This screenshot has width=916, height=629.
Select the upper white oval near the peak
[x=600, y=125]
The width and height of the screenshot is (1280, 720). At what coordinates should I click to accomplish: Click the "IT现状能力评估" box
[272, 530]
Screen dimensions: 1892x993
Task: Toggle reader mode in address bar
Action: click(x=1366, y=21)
┄┄┄┄┄┄┄┄┄┄┄┄┄┄┄┄┄┄┄┄
# Written request:
Recast every line of the listing above as a Markdown table with the columns "No." and "Text", numbering the rows and leaving out blank lines.

# Result below:
| No. | Text |
|---|---|
| 1 | This screenshot has width=916, height=629. |
| 2 | Select the upper white oval near the peak |
| 3 | [x=600, y=125] |
| 4 | The width and height of the screenshot is (1280, 720). At what coordinates should I click to accomplish: Click the "IT现状能力评估" box |
| 5 | [272, 530] |
| 6 | Screen dimensions: 1892x993 |
| 7 | Task: Toggle reader mode in address bar |
| 8 | Action: click(x=1366, y=21) |